* Exercise objective *
Your output should be the lines below from the one holding "The height and width of the screenshot is (255, 341)." through the one holding "This screenshot has", transcribed exactly, with no pictures.

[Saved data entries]
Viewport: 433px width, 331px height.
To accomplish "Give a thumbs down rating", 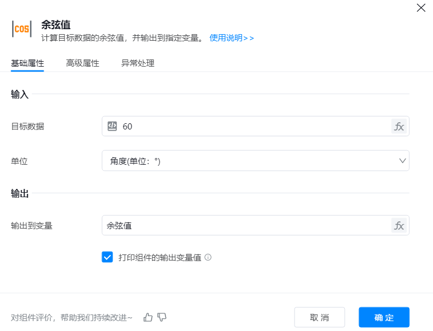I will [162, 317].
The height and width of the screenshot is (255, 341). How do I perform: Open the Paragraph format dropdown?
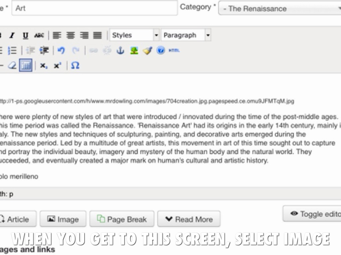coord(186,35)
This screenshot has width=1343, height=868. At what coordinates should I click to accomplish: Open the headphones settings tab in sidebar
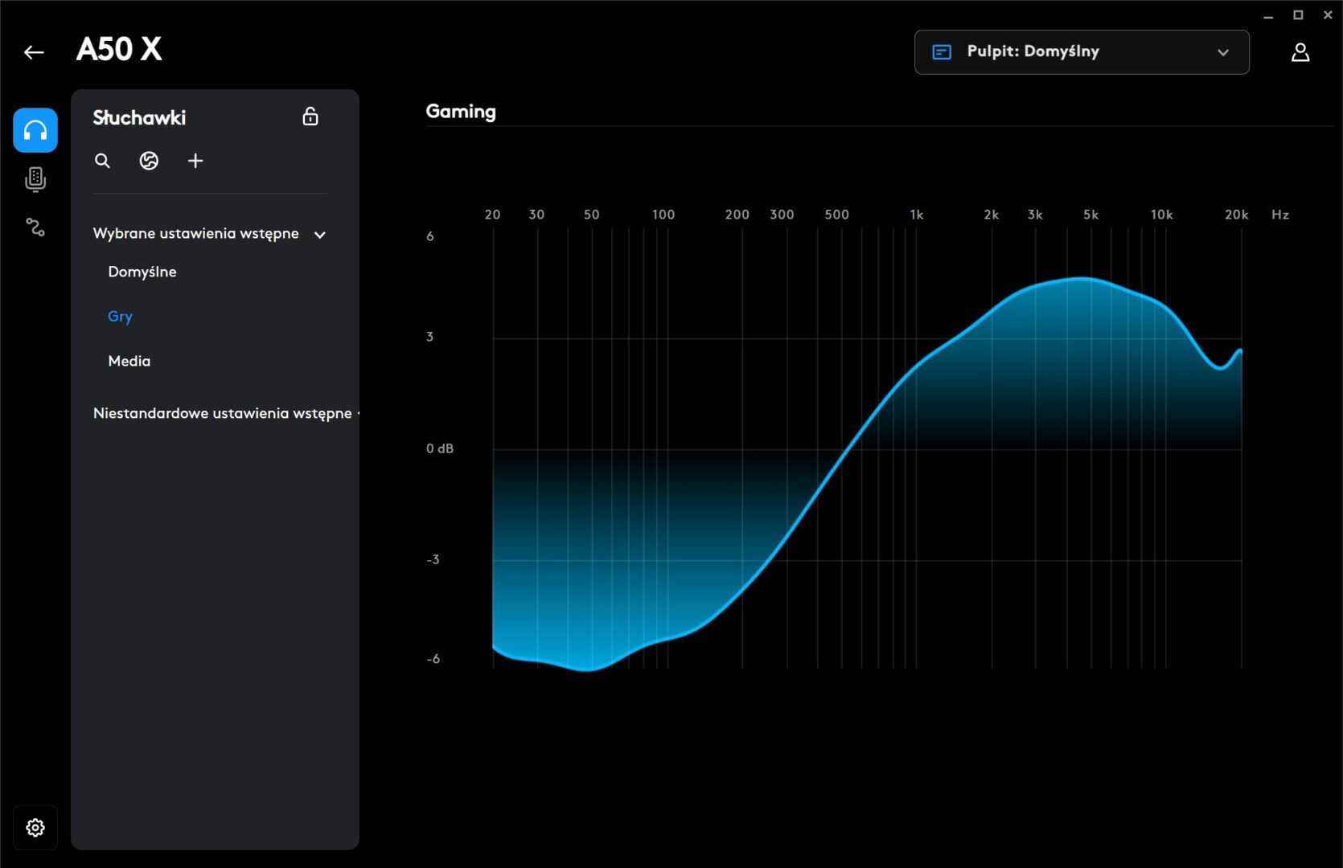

---

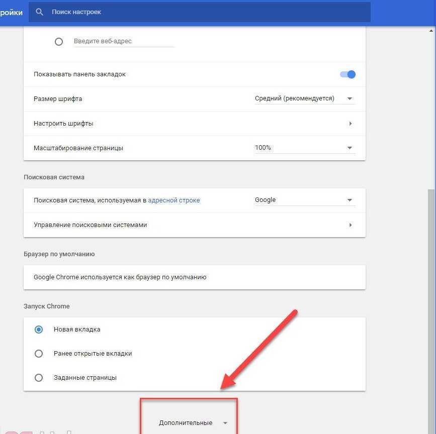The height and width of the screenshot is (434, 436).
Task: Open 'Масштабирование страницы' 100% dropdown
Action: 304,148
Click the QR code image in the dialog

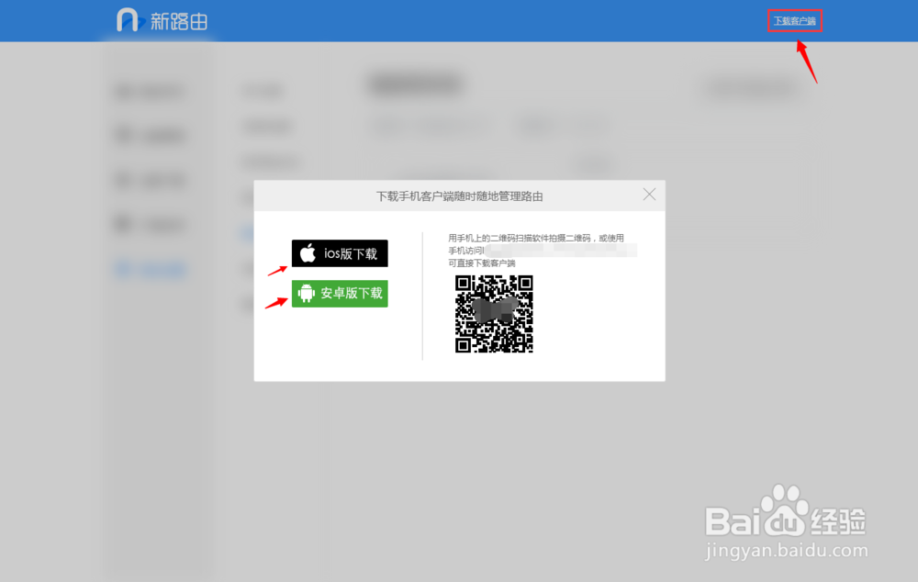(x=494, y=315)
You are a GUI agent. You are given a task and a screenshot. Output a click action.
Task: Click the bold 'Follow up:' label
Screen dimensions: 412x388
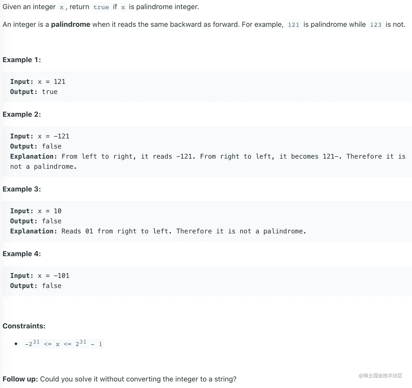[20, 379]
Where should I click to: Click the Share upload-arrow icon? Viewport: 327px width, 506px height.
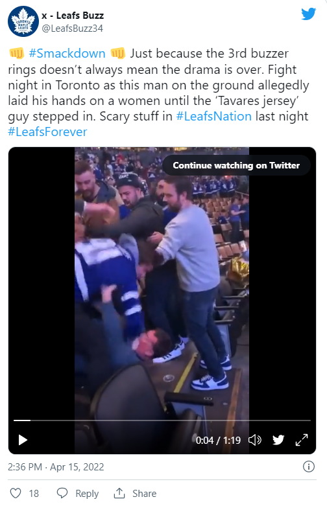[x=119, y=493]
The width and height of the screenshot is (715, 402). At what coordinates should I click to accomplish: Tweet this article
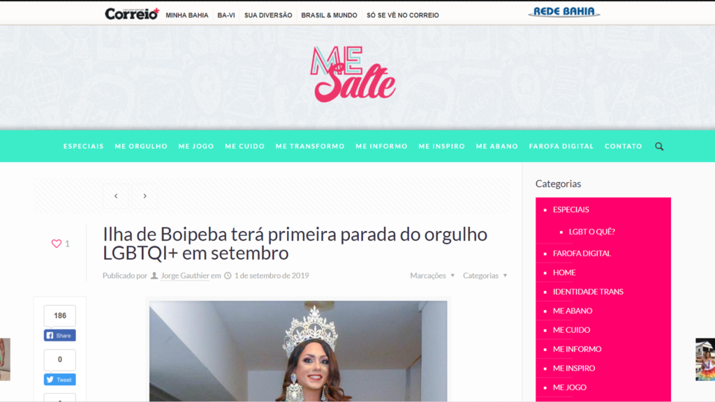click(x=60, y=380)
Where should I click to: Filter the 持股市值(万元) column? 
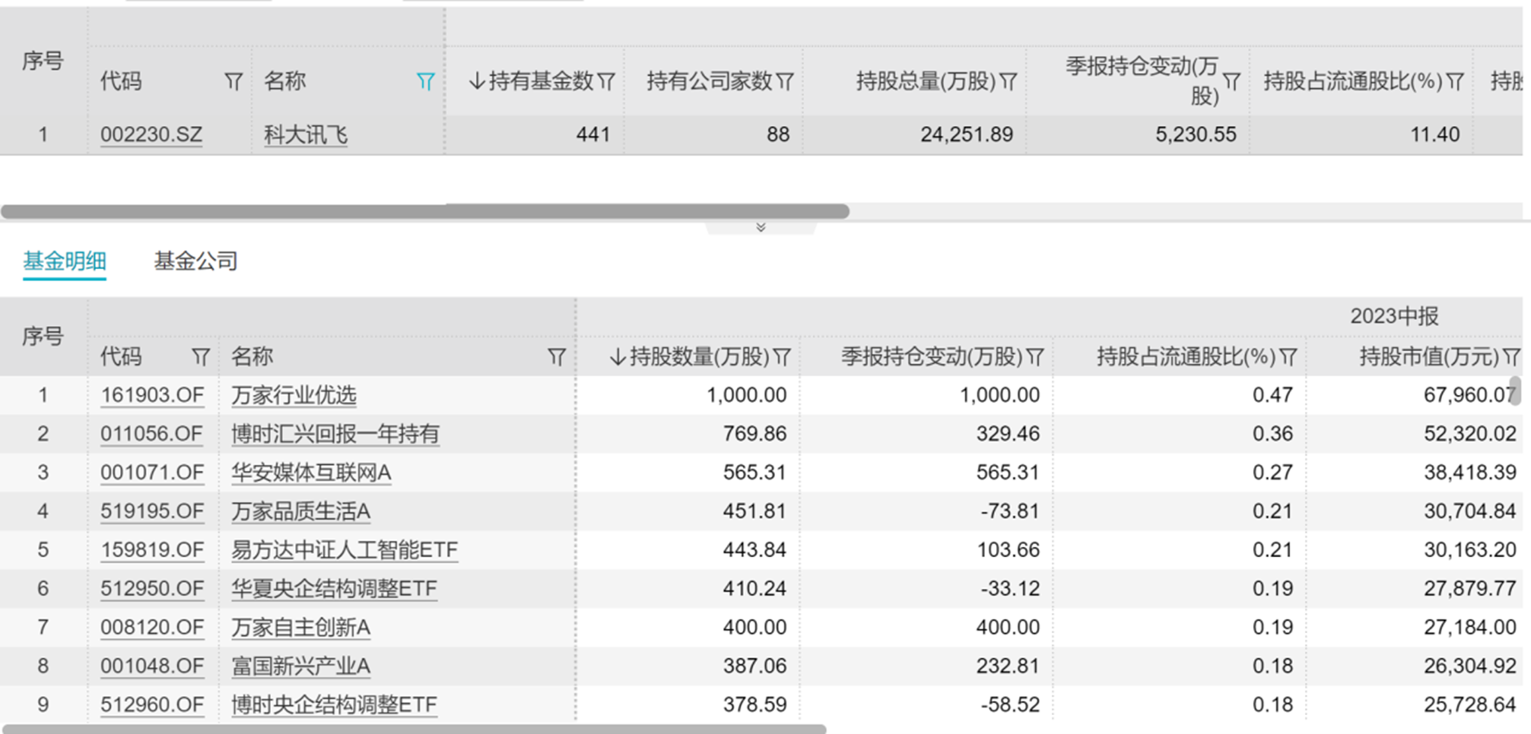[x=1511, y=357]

* Written response *
The height and width of the screenshot is (255, 341). How do I perform: Open the Paragraph format dropdown?
coord(186,35)
This screenshot has width=1343, height=868. At what coordinates should I click to accomplish: Open the headphones settings tab in sidebar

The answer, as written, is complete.